Tuttavia molti dei borghi previsti non furono realizzati ed oggi Sabaudia conta poco più di 8.000 residenti rispetto ai 20.000 che i progettisti avevano preventivato; si spiegano in tal modo le inusuali dimensioni degli edifici pubblici del centro della nuova città e perché alcuni di questi edifici – l’albergo, il cinema-teatro, – versino attualmente in uno stato di deplorevole abbandono.
Oggi le nuove città della bonifica pontina – Pontinia, Aprilia, Latina, Pomezia, Sabaudia – e i borghi rurali – Borgo Grappa, Borgo Sabotino, Fogliano – testimoniano insieme del successo e dell’insuccesso dell’impresa compiuta.
Il particolare stile con il quale furono costruite si chiamava impropriamente “razionalismo”: superfici lisce e squadrate, disadorne, monumentalità severa e funzionale, spazi urbani vasti e geometricamente delimitati, architetture che con il loro fascino melanconico si fondono con il paesaggio della bonifica, piatto, disteso, tra i lontani monti azzurri, i Lepini, e le acque addormentate dei laghi e delle lagune (fig. 8).

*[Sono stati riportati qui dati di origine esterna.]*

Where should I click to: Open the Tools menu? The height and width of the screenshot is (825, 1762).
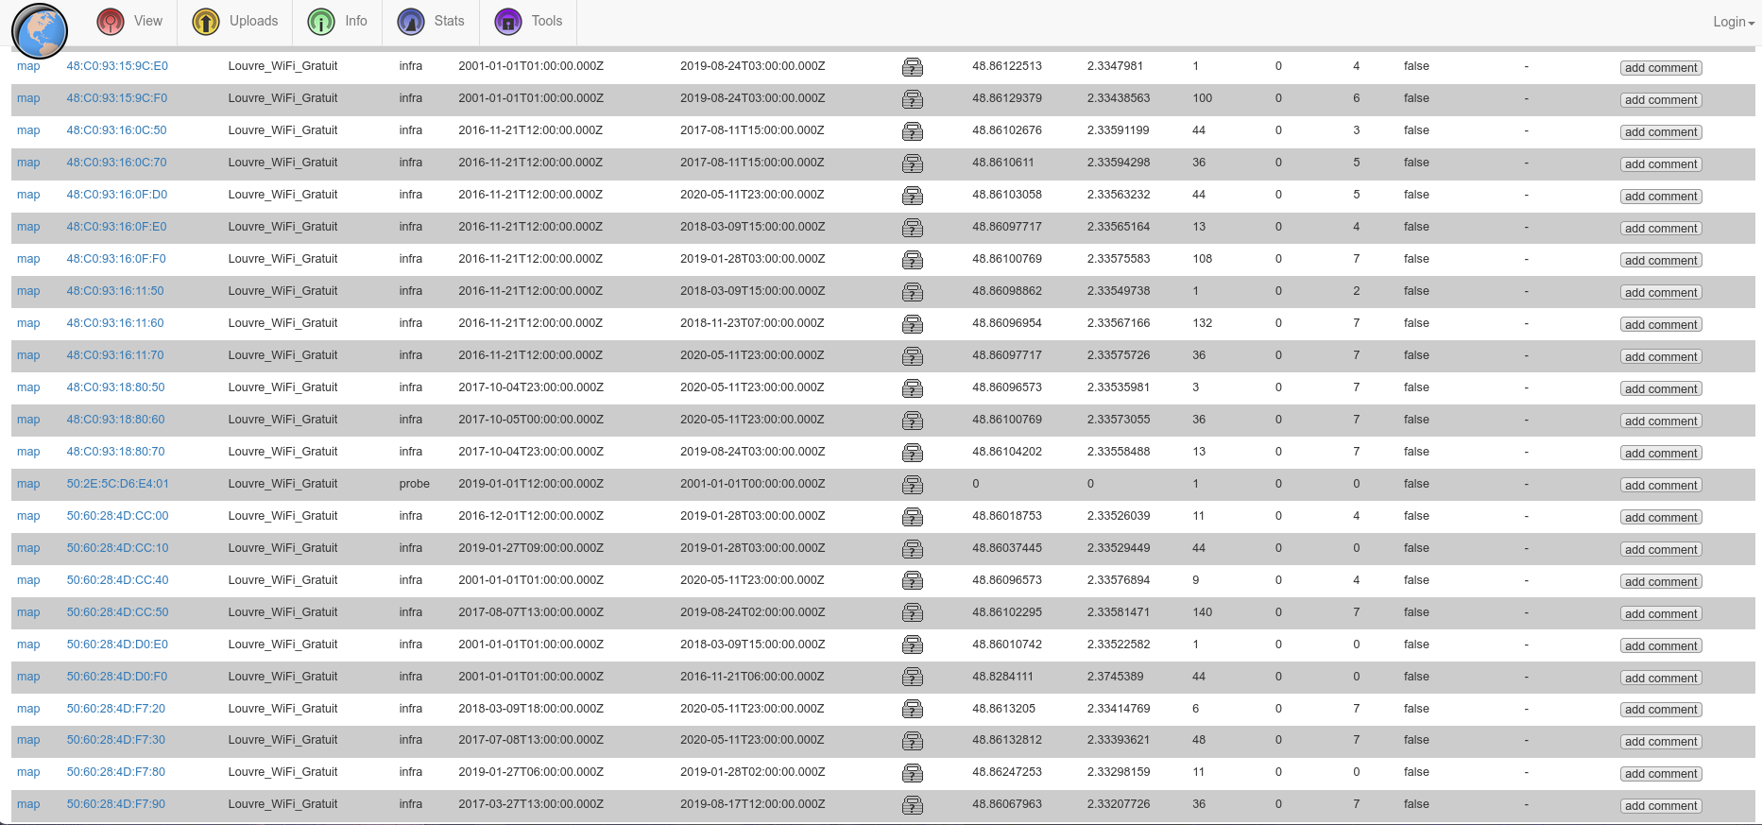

Se ancora oggi ci mettiamo con alle spalle la torre comunale, ammiriamo da una parte e dall’altra due prospettive ugualmente vuote con due sfondi, due paesaggi urbani che ci rimandano alla pittura delle misteriose piazze delle città italiane di Giorgio De Chirico, la piazza Regina Margherita con la chiesa dell’Annunziata da un lato e la piazza Circe richiusa dalla caserma della Milizia dall’altro.
Lo stile razionalista trasmuta dunque nella metafisica proprio perché riflette qualche cosa che avrebbe voluto esserci e non ci fu, un’assenza, una velleità, un’aspirazione, un sogno forse. Il sogno della redenzione di un territorio voluta dalla volontà politica del colonialismo fascista.